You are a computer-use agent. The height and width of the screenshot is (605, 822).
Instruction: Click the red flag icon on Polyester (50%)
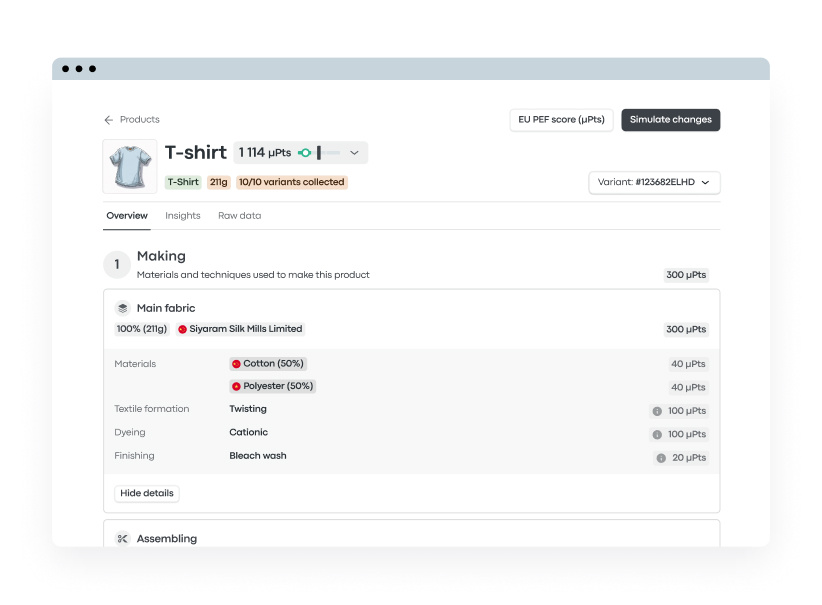pos(237,386)
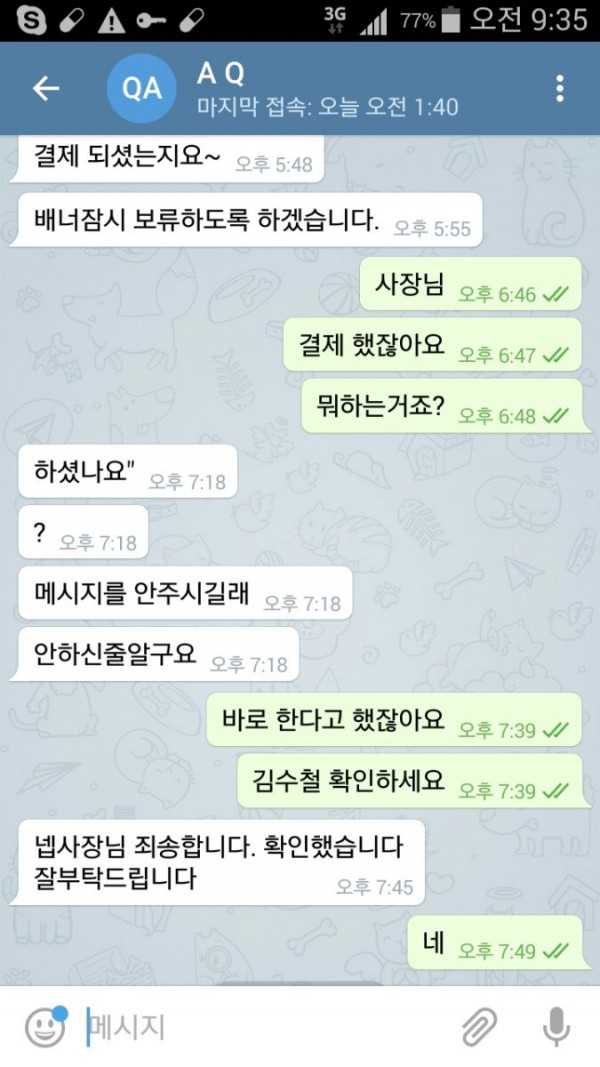600x1067 pixels.
Task: Tap the warning triangle status icon
Action: pos(111,20)
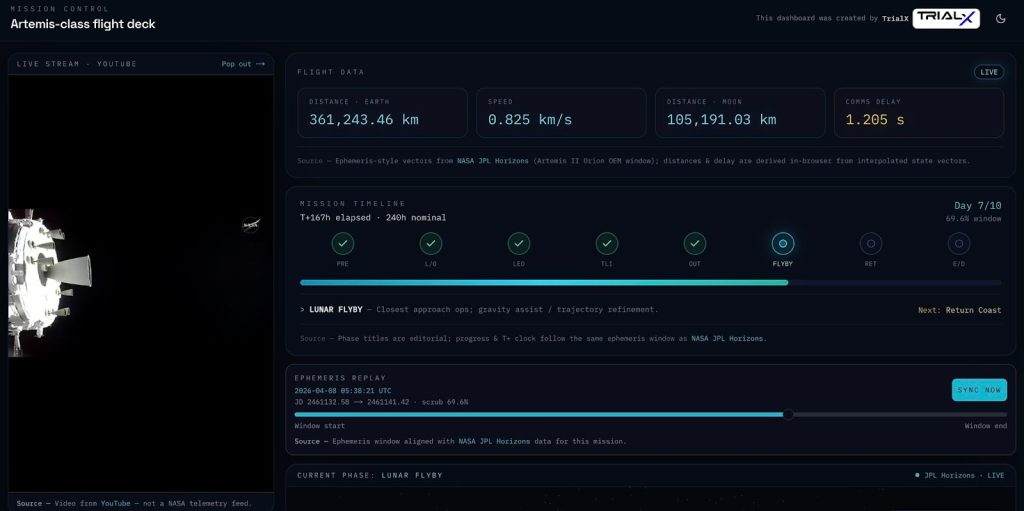Select the active FLYBY milestone icon
The image size is (1024, 511).
(783, 243)
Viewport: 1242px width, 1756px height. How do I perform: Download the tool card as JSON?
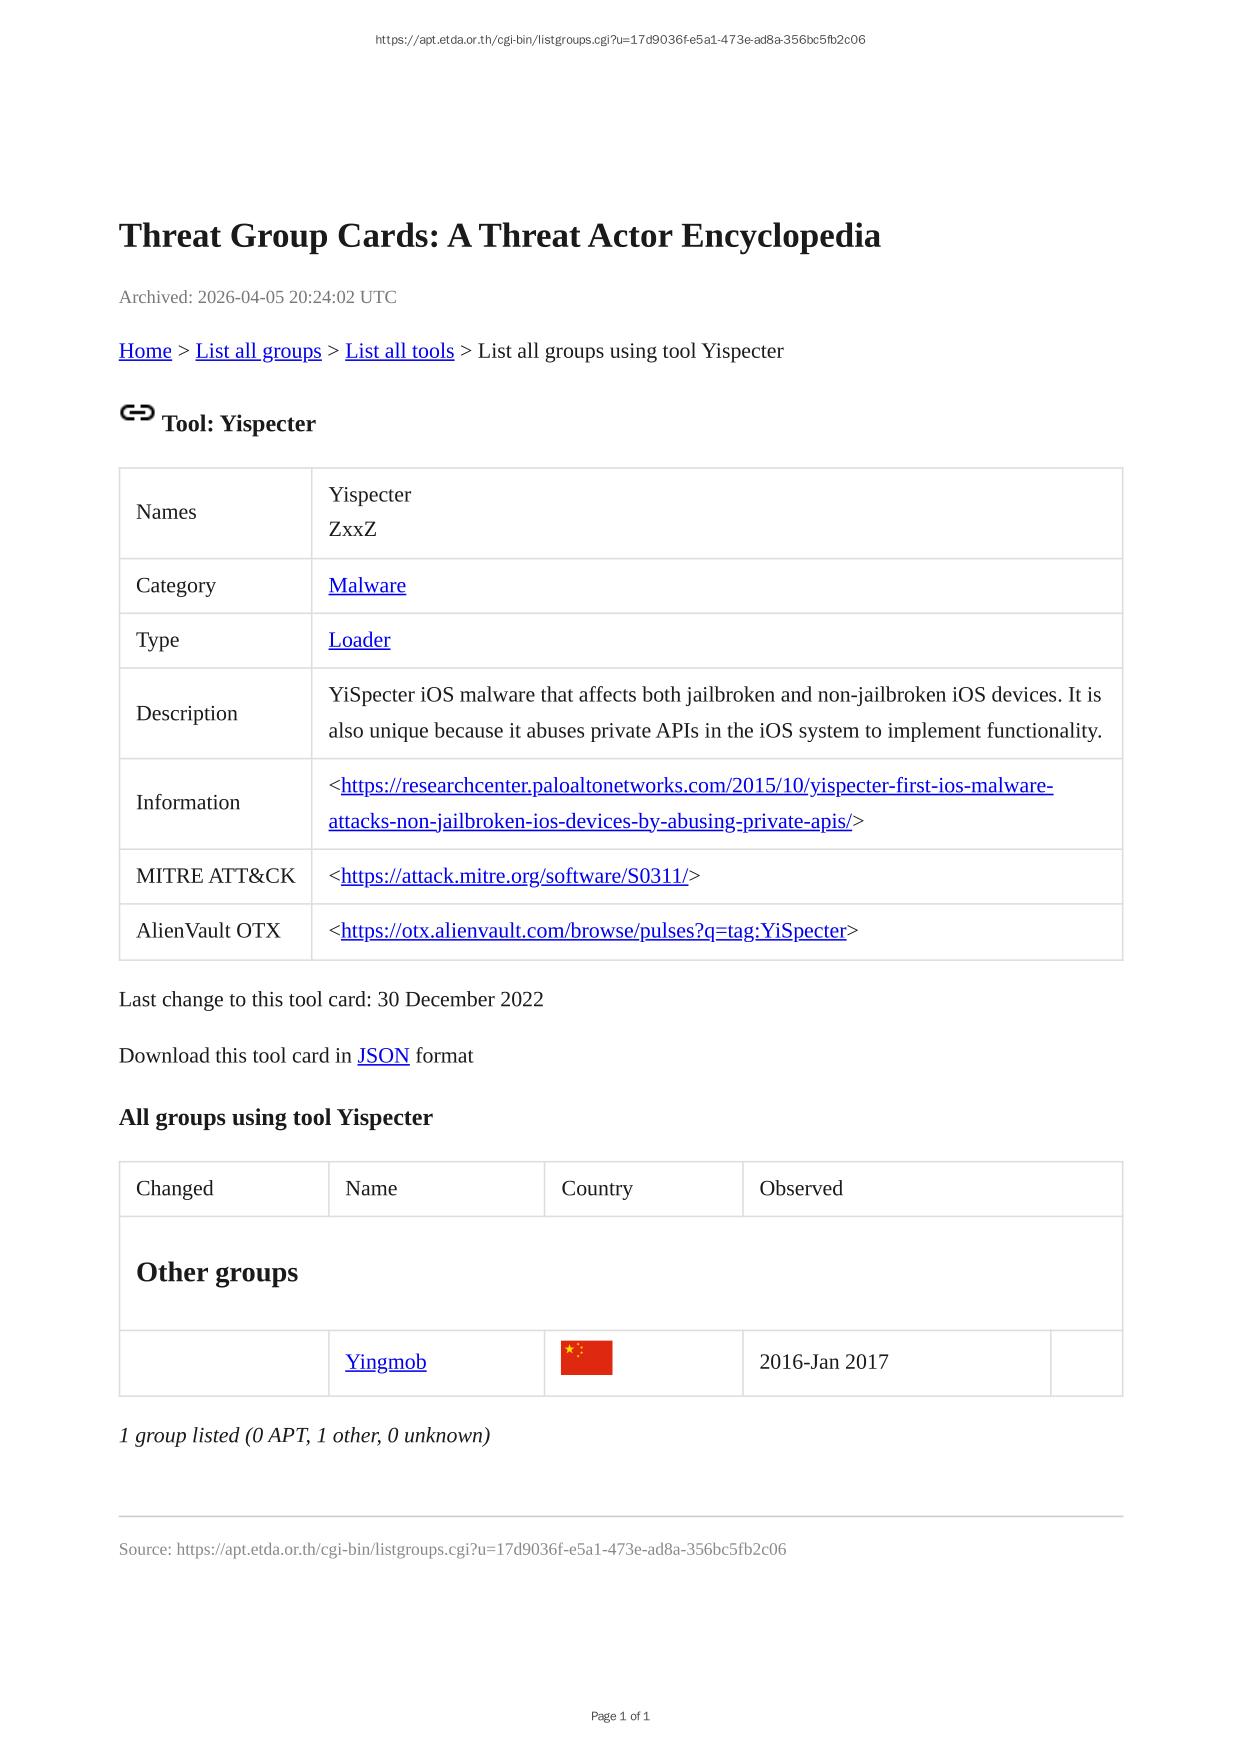[x=383, y=1056]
# # # #
* The problem *
Reproduce all of the material above word for word. Omit the pictures.

* Task result *
You are a computer-use agent. The height and width of the screenshot is (605, 822).
Instruction: Click the red flag icon on Polyester (50%)
pos(237,386)
600x1067 pixels.
Task: Tap the warning triangle status icon
Action: pos(111,20)
Select the active FLYBY milestone icon
The image size is (1024, 511).
(783, 243)
Viewport: 1242px width, 1756px height. How do I perform: Download the tool card as JSON?
[x=383, y=1056]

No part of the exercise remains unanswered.